Giovanni è impegnato per una oretta e mezza ed io decido che ho proprio voglia di mettermi in auto e fare un bel giretto di Pantelleria

Mi do una sistematina, vado a salutare Giovanni e strizzando un occhio gli dico: “La tua amica cinquantaduenne, tutto sommato si mantiene ancora bene”.

Lui annuisce.

Uno, è possibile che non mi abbia nemmeno ascoltata perché sta lavorando.

Due, mi vuole molto bene

Tre, non vede l’ora di non avermi in giro pertanto avrebbe annuito qualsiasi cosa gli avessi detto.

Ho appena finito di mangiare uno yogurt nel quale ho versato sette chili e mezzo di fiocchi d’avena, fuori il vento spira che devo stare sempre di profilo altrimenti mi butta per terra, entro in macchina con giubbotto e pull di cachemire, chiudo lo sportello, allaccio la cintura di sicurezza e penso: “Ora mi godo questa bella passeggiata, guidando piano piano. Senza l’apparente fretta che coglie chiunque approdi a Pantelleria”.

Percorro con mollezza la strada che porta alla perimetrale e avvistato il mare alla mia destra faccio un sospirone di contentezza. Non c’è alcun traffico e posso godermi il panorama da tutti i lati.

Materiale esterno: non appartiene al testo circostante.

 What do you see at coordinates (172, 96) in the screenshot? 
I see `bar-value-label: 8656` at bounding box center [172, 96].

Ma ho trascurato due particolari: entrata sulla perimetrale è esattamente come immettersi in un circuito di formula uno, anche se non particolarmente trafficata in questa stagione, le auto dietro ti fanno un pressing straziante; due, il tempo a disposizione non è moltissimo e non posso sforare perché al ritorno a casa abbiamo una serie di appuntamenti sull’isola.

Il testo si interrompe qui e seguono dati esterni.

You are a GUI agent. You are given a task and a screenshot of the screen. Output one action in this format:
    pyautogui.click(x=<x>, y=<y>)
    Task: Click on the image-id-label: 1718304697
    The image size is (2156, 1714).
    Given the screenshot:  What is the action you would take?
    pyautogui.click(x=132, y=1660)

Pertanto in men che non si dica mi trasformo in un pilota collaudato (magari!) e la mia lenta passeggiata in auto si trasforma in una specie di cronoscalata!

E così a sfioro tra cespugli e muretti a secco ho intravisto Salto la Vecchia e mi è andata bene perché ho mantenuto la rotta, sono arrivata all’ Arco dell’elefante che andavo ad una velocità tale che mi ha salutata con un barrito, a Cala Cinque Denti ho temuto di perderli tutti in un frontale, arrivata al Bue Marino ero certa che esso stesso, il BUE dico, mi stesse inseguendo. Così, passando per Mursia sono arrivata fino alla Punta tre Pietre che sembrava me le stessero tirando dietro.

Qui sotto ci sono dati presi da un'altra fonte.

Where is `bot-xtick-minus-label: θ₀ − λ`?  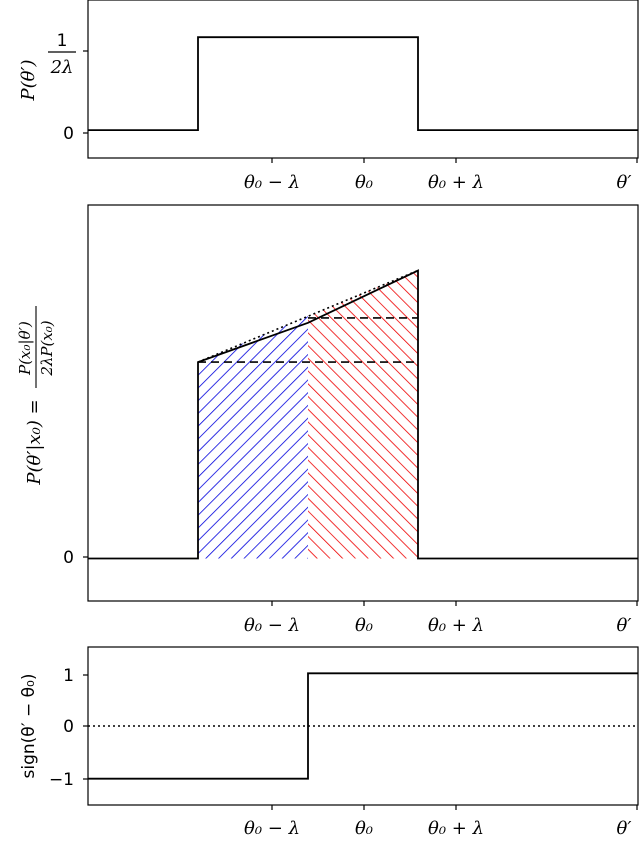
bot-xtick-minus-label: θ₀ − λ is located at coordinates (272, 828).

E quando, finalmente, ho imboccato la salita per Scauri ho pensato che sarei salita sul podio più alto.

E la passeggiata con vista sul panorama si è trasformata in una visione periferica del paesaggio che si è tradotta, al passaggio, in strisce di colore verde bluastro e, dulcis in fundo, mi è venuto PURE IL MAL D’AUTO.

Ho la capacità di fare tutto da sola, sempre e nel bene e nel male.

Ritorno a casa e parcheggio, esco dall’auto che ho i trapezi contratti come se avessi fatto un’ora e mezza di sollevamento pesi, sono sudata che neanche se la perimetrale me la fossi fatta di corsa.

Giovanni mi viene incontro sul vialetto, mi guarda e domanda: “Ma che ti è successo? Hai un colorito verdognolo e sembri stravolta”.

Probabilmente prima di uscire uno sguardo veloce me lo aveva buttato, è la mia unica magra consolazione.